Decades ago it was common for consumers to invest in the stock market by placing an order through the phone to alive broker, who would look up what potential investments could be made for his client in several potential exchange markets. While such services can be very beneficial to potential investors, the invention of the Internet has given would-be buyers a more convenient way to barter shares: online trading programs.
Currently there are many companies on the internet willing to handle your investing needs, each with different histories, features, and services. Some offices only make exchanges and not do much else; others are hybrid companies that can offer the advantages of an online company along with the option to talk to a real broker over the phone.
A relatively recent development in online investing is the trading system, which is an automated program that can track specific trends in an exchange and tell whoever is using the program when exactly to trade his or her stocks. Such a program can either be purchased by a customer outright to track independently or the customer can obtain relevant data through a subscription to a company’s specific trading system.
There are several different parameters that these programs can track in a certain market, including a moving average, Bollinger Band, and relative strength.
A moving average tracks a security’s value over specific periods of time. Usually a moving average can be analyzed by intersecting trends in a short-term time period (14 days, for example) and a longer one (e.g. 49 days); if the short-term average crosses over the long-term trend line, then a upward momentum is taking place, while if the short-term average falls below its long-term counterpart then it would be considered downward momentum.

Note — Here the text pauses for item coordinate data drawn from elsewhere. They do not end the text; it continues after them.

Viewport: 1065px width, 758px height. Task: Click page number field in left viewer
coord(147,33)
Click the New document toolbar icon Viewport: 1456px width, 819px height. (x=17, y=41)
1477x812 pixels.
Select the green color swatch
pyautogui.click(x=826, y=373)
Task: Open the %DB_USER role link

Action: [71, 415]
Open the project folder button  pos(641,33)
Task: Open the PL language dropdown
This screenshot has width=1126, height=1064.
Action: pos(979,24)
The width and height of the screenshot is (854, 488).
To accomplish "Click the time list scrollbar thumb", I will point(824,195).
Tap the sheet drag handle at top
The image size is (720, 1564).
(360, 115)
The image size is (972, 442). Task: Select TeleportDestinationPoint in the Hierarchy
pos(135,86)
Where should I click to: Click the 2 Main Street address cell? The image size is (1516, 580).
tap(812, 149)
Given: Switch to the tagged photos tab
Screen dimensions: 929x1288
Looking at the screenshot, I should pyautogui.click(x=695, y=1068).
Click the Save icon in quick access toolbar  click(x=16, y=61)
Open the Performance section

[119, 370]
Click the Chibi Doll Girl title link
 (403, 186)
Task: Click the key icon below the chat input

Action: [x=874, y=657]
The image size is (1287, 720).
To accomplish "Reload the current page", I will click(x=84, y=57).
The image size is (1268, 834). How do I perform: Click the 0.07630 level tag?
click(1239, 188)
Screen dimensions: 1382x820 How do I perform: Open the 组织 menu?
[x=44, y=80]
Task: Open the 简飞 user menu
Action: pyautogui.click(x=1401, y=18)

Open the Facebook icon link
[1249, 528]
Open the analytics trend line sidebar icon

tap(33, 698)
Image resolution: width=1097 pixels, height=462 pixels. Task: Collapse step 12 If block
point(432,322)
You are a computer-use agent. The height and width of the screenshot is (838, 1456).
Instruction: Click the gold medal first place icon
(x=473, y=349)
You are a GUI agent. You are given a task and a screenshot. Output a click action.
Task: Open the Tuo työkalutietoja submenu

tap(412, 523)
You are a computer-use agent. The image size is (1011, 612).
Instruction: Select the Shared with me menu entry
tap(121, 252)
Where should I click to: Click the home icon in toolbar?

The Bollinger Band, developed by techincal trader John Bolinger, takes the trends of the moving average a step further and projects two more trend lines two standard deviations above and below the moving average.
The purpose of this type of analysis is determine the volatility of a market while also comparing actual results to the band itself; if the actual data is closer to the top band, then the market is more overbought, while the opposite is true for the lower band.
The relative strength parameter is a direct comparison of how well a specific stock is performing versus competitors in the same industry. This classification can be very useful when a potential trader wants to decide on which business he or she should invest in within a certain category of businesses.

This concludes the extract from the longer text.